▶ _Texte à lire_
■ ■ ■ ■ ■

Partant de là, le programme intellectuel que propose Felwine Sarr est l’engagement corps et âme dans la «bataille de la représentation». Qu’est-ce que cela veut dire concrètement ? Tout simplement que les Africains doivent œuvrer à regagner leur «souveraineté intellectuelle» afin que leur parole sur eux-mêmes prévale sur les discours hétéronomes demeurés jusque-là hégémoniques. Comment y parvenir ? Premièrement, il faut avoir conscience que l’imaginaire universaliste eurocentrique est un imaginaire local qui s’est globalisé en minorisant et en dévaluant les autres imaginaires qui existaient ça et là. Autrement dit, la poursuite de la décolonisation a une dimension nécessairement intellectuelle : il faut et une réévaluation critique des éléments de la matrice constitutive de l’imaginaire eurocentrique - ses cosmogonies, ontologies, épistémologies, téléologies, etc. – et une réhabilitation critique des imaginaires, des grammaires et des sémantiques dont le potentiel libérateur a été réprimé.

■ ■ ■ ■ ■

▶ _Entrées de recherche d'éléments_
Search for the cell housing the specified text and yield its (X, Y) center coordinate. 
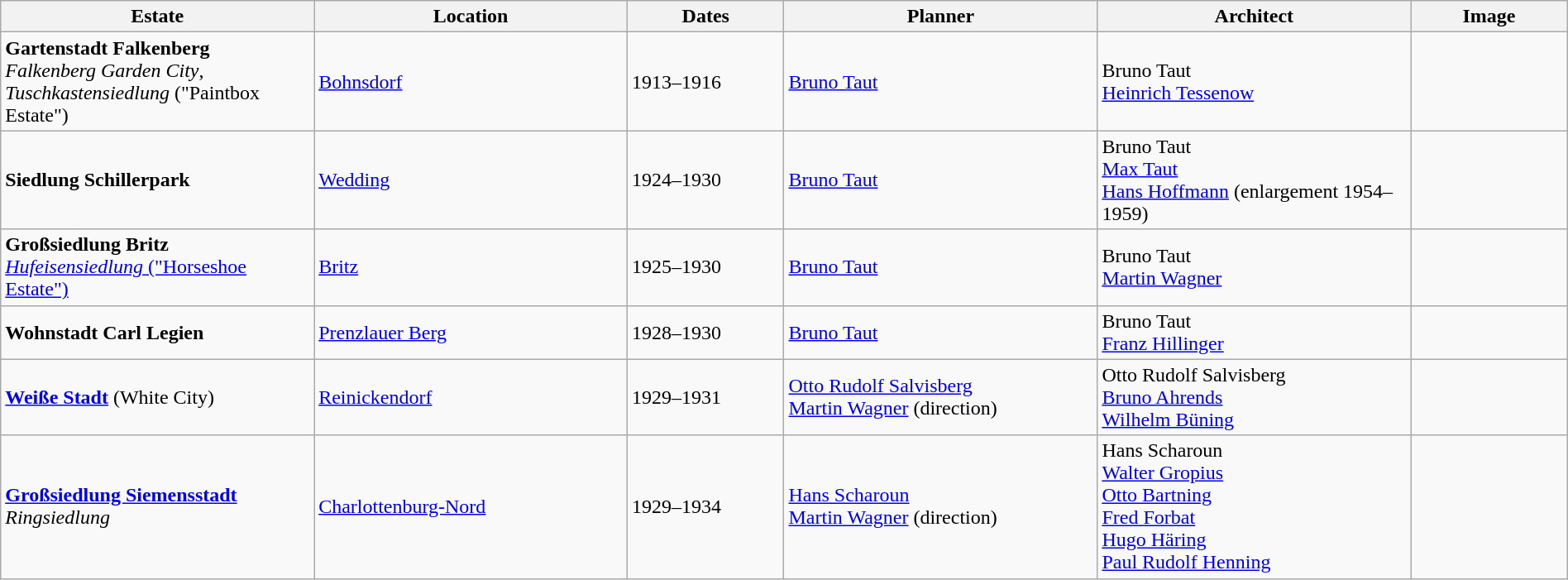
Otto Rudolf Salvisberg Martin Wagner (direction) (941, 397)
Weiße Stadt (White City) (157, 397)
Bruno Taut Martin Wagner (1254, 267)
Wedding (471, 180)
Bruno Taut Max TautHans Hoffmann (enlargement 1954–1959) (1254, 180)
Otto Rudolf Salvisberg Bruno Ahrends Wilhelm Büning (1254, 397)
Image (1489, 17)
1924–1930 (706, 180)
Wohnstadt Carl Legien (157, 332)
Bruno Taut Franz Hillinger (1254, 332)
Großsiedlung SiemensstadtRingsiedlung (157, 506)
Charlottenburg-Nord (471, 506)
Location (471, 17)
Architect (1254, 17)
1928–1930 (706, 332)
Siedlung Schillerpark (157, 180)
Reinickendorf (471, 397)
Großsiedlung Britz Hufeisensiedlung ("Horseshoe Estate") (157, 267)
1929–1931 (706, 397)
Estate (157, 17)
Bruno Taut Heinrich Tessenow (1254, 81)
1925–1930 (706, 267)
Planner (941, 17)
Hans Scharoun Walter Gropius Otto Bartning Fred Forbat Hugo Häring Paul Rudolf Henning (1254, 506)
Bohnsdorf (471, 81)
1929–1934 (706, 506)
1913–1916 (706, 81)
Britz (471, 267)
Hans Scharoun Martin Wagner (direction) (941, 506)
Gartenstadt FalkenbergFalkenberg Garden City, Tuschkastensiedlung ("Paintbox Estate") (157, 81)
Dates (706, 17)
Prenzlauer Berg (471, 332)
Detect which cell encompasses the target text, then output its [x, y] center coordinate. 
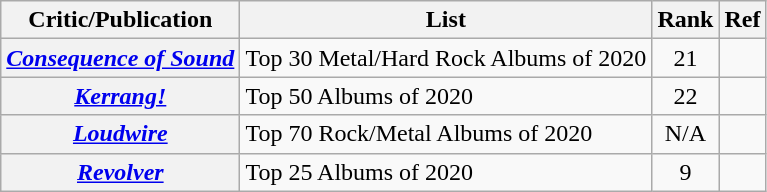
Rank [686, 20]
List [446, 20]
Top 70 Rock/Metal Albums of 2020 [446, 134]
Ref [742, 20]
Kerrang! [120, 96]
Critic/Publication [120, 20]
Top 50 Albums of 2020 [446, 96]
Consequence of Sound [120, 58]
21 [686, 58]
Loudwire [120, 134]
Revolver [120, 172]
22 [686, 96]
N/A [686, 134]
Top 30 Metal/Hard Rock Albums of 2020 [446, 58]
Top 25 Albums of 2020 [446, 172]
9 [686, 172]
Locate the cell with the specified text and output its (x, y) center coordinate. 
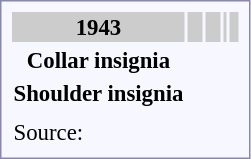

■ ■ ■ ■ ■

▶ _Consigne écrite A_
Transformez en liste JSON de chaînes, à raison d'une chaîne par ligne et sans les lignes vides, la partie des entrées qui commence à la ligne contenant "Otto Rudolf Salvisberg Martin" et s'achève à celle contenant "Großsiedlung SiemensstadtRingsiedlung (157, 506)".
▶ _Consigne écrite B_
Poursuivez le texte sur le programme intellectuel de Felwine Sarr à partir de l'endroit où il s'arrête.

▶ _Résultat final A_
[
  "Otto Rudolf Salvisberg Martin Wagner (direction) (941, 397)",
  "Weiße Stadt (White City) (157, 397)",
  "Bruno Taut Martin Wagner (1254, 267)",
  "Wedding (471, 180)",
  "Bruno Taut Max TautHans Hoffmann (enlargement 1954–1959) (1254, 180)",
  "Otto Rudolf Salvisberg Bruno Ahrends Wilhelm Büning (1254, 397)",
  "Image (1489, 17)",
  "1924–1930 (706, 180)",
  "Wohnstadt Carl Legien (157, 332)",
  "Bruno Taut Franz Hillinger (1254, 332)",
  "Großsiedlung SiemensstadtRingsiedlung (157, 506)"
]

▶ _Résultat final B_
Deuxièmement, sur cette base, il s’agit d’opérer à la manière d’un Cheikh Anta Diop et d’un Joseph Ki-Zerbo la «re-narration de soi», un préalable pour que les Africains retrouvent la confiance en soi et l’auto-estime après les blessures infligées par la Traite et la colonisation.
Troisièmement, il faut que nous nommions notre présent, notre «afrocontamporanéité», pour reprendre Felwine Sarr, à l’aide de catégories analytiques aptes à saisir ses complexités, ses nuances et ses multiples dimensions. Faute de quoi le défilé permanent des mots-valises risque d’installer nos intellectuels et nos gouvernants dans l’écholalie.
Quatrièmement, il s’agit de partir de cette épistémologie décoloniale et des virtualités du présent pour formuler nos métaphores du futur et nos utopies. En somme, investir l’Afrotopos, cette «potentialité heureuse» que nous devons faire advenir ; cet espace du possible, ce lieu non encore habité que nous devons aménager et construire.
Quelle Afrique devons-nous essayer de bâtir ? Certainement pas celle qui cherche désespérément à devenir une Europe bis grâce aux politiques de développement. Selon Felwine Sarr, il s’agit de se déprendre vis-à-vis de la «séduction des formes achevées» en vue d’imaginer une Afrique qui ferait franchir un palier qualitatif supérieur à la civilisation humaine. Or, certains éléments actifs de cette utopie sont déjà présents. Il ne reste qu’à leur donner une expression plus accomplie.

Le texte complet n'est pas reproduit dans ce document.